Traditionally, patios in old Buenos Aires houses have been a space for congregation. Architect’s first major design strategy was to create an access courtyard immediately adjacent to the facade as both a symbol and shock effect. This, according to the architect, allowed for a new facade with a language of its own while still preserving the old style of the main facade. From a functional perspective, the patio is integral to the takeaway model, while also exploring a post-covid exterior use.
Keeping the typical American pastry shop in mind, the architect made reference to the old way of “cooling the pie by the window” and its corollary proposal to use multiple windows in the facade of the entrance courtyard.
Another determining element has been the abstract representation of “cakes or pies” made by cardboard rings as a system of “skins” covering certain areas. Prominent examples of this are the entrance arches and the back of the bar, both intended to draw the customers´ attention throughout the entire purchase process. These “cakes or pies” also include two traditional symbols of pastry baking (the colander and the beaters) merged into a single piece.
The interior architecture language is a vernacular composition in the typical demolished industrial style.

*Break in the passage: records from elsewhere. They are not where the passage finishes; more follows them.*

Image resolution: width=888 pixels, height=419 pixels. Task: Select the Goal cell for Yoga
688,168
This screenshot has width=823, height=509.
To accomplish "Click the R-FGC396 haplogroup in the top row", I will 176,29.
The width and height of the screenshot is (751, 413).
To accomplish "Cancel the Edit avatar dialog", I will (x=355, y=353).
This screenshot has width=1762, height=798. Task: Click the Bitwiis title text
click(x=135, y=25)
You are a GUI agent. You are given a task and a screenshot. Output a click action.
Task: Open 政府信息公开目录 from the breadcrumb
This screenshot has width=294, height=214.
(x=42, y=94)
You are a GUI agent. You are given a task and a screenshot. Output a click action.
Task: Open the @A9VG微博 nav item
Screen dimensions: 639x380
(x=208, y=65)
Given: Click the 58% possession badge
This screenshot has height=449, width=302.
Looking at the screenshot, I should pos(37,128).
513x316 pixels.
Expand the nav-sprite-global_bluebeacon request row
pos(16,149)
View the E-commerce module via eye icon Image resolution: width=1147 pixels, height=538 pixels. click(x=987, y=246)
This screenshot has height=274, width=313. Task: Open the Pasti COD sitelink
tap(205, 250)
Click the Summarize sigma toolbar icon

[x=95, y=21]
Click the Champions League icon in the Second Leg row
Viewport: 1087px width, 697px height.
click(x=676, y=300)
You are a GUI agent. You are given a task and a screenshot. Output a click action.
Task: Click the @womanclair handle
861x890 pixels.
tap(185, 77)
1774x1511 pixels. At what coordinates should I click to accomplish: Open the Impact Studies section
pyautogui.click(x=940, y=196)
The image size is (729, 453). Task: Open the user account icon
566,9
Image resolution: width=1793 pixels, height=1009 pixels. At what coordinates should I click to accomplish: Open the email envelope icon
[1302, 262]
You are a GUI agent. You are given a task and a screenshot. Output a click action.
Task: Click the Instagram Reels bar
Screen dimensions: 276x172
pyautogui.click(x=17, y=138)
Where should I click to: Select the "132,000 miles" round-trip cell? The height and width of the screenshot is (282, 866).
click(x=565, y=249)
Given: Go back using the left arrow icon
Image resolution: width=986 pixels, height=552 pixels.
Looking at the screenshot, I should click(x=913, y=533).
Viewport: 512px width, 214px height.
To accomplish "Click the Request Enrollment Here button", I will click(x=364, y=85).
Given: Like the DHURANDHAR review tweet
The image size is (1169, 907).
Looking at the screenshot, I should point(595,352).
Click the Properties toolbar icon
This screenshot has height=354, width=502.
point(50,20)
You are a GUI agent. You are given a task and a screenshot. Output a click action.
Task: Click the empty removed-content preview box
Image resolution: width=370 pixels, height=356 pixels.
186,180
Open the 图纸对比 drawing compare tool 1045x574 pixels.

In fact, the word “demolished” itself denotes the idea of using elements simulating an “under construction” environment: wood from scaffolding, iron from construction sites, and metallic fabrics. These are all neutral materials comprising a universe of constructive layers. Surrounding them is a run-down, abandoned house where the dry vegetation has taken over.
The lighting has become a distinctive element built with wooden structure supports and surrounded by dried vegetation, representing how vegetation can take over an abandoned wooden scaffolding structure.
Hitzig Militello Architects are known for designing high-end commercial and residential projects throughout Latin America, Europe, the Middle East and the U.S. With a special focus on the hospitality industry (restaurants, bars, hotels) and tech startup work spaces. Hitzig Militello have become true craftsmen for brands, garnering international recognition and awards for their concepts.